PAPA JUAN PABLO II A
LOS PARTICIPANTES EN EL

CONGRESO PARA LA AMISTAD ENTRE LOS PUEBLOS
CELEBRADO EN RIMINI EN AGOSTO DE 1999

Jesús ha superado victoriosamente la barrera
contra la cual fracasa todo esfuerzo humano: la muerte

Excelencia reverendísima:

La cita anual del Congreso para la amistad entre los pueblos, que ha llegado a su XX edición, no dejará de suscitar en quienes tomen parte en él un renovado impulso apostólico. Desde esta perspectiva, el Santo Padre confía a su excelencia la misión de expresar a los organizadores y a los participantes sus sentimientos de estima y aprecio por el compromiso que los anima, asegurándoles su recuerdo en la oración, para que esa iniciativa pueda dar copiosos frutos de bien.

§ **Material recopilado**:

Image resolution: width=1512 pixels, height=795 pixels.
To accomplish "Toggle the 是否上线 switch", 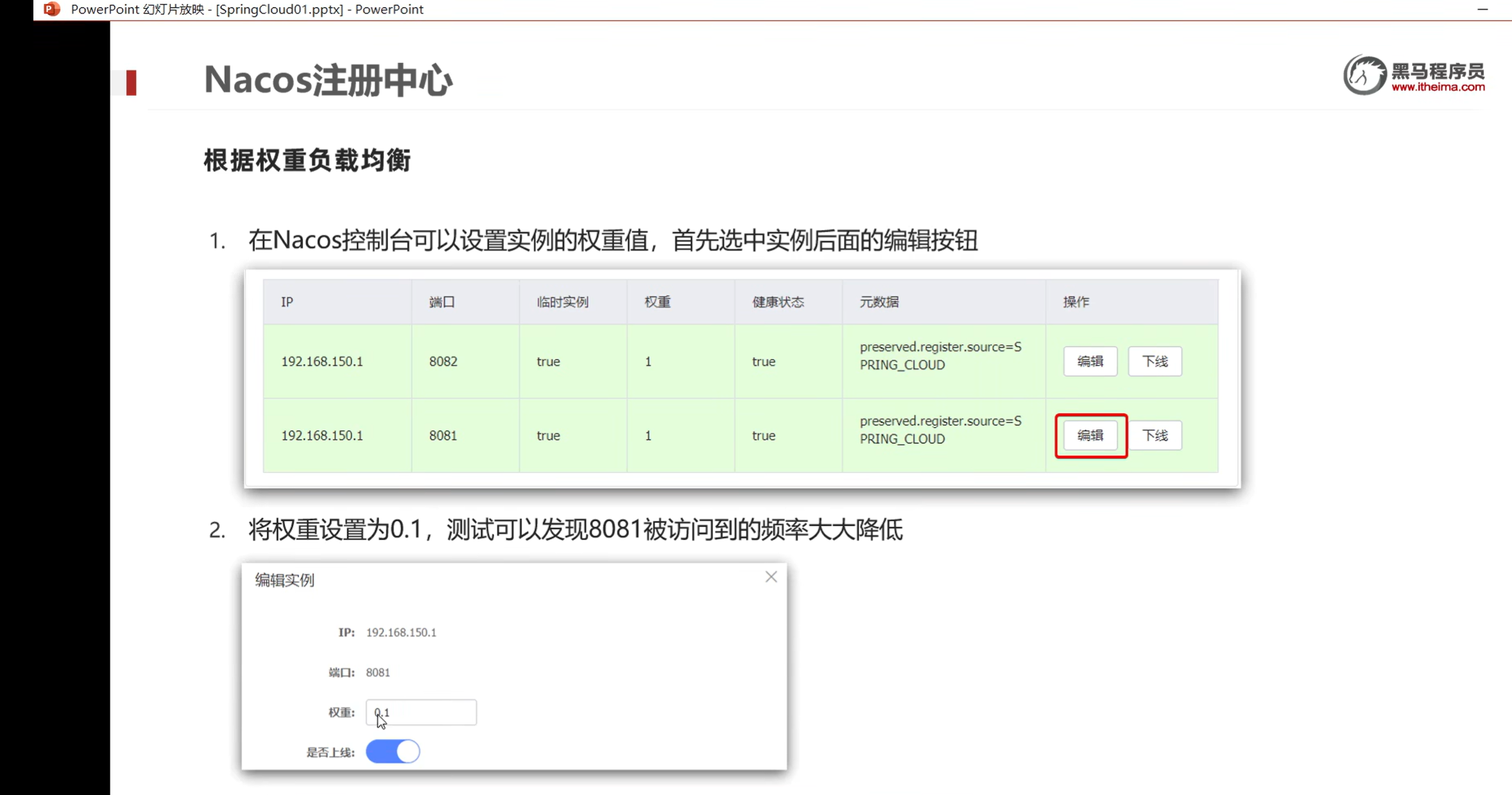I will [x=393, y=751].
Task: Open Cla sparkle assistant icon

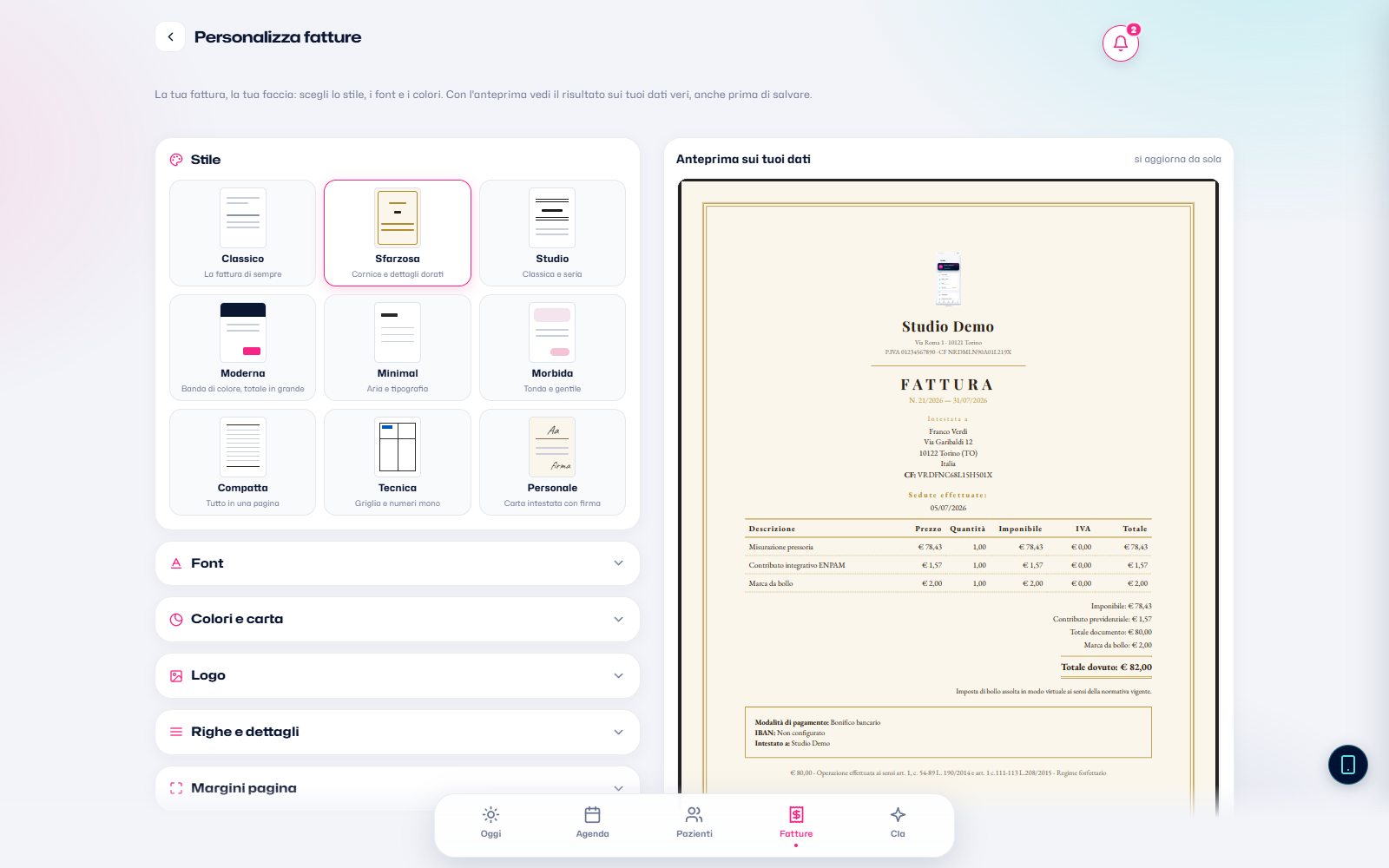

§ **Trabajo requerido**: ¿Puedes transcribir sin cambios, del mensaje al Congreso de Rímini, el fragmento que empieza con las palabras que contienen "PAPA JUAN PABLO" y termina con "frutos de bien."?

§ **Ejercicio resuelto**:
PAPA JUAN PABLO II A
LOS PARTICIPANTES EN EL

CONGRESO PARA LA AMISTAD ENTRE LOS PUEBLOS
CELEBRADO EN RIMINI EN AGOSTO DE 1999

Jesús ha superado victoriosamente la barrera
contra la cual fracasa todo esfuerzo humano: la muerte

Excelencia reverendísima:

La cita anual del Congreso para la amistad entre los pueblos, que ha llegado a su XX edición, no dejará de suscitar en quienes tomen parte en él un renovado impulso apostólico. Desde esta perspectiva, el Santo Padre confía a su excelencia la misión de expresar a los organizadores y a los participantes sus sentimientos de estima y aprecio por el compromiso que los anima, asegurándoles su recuerdo en la oración, para que esa iniciativa pueda dar copiosos frutos de bien.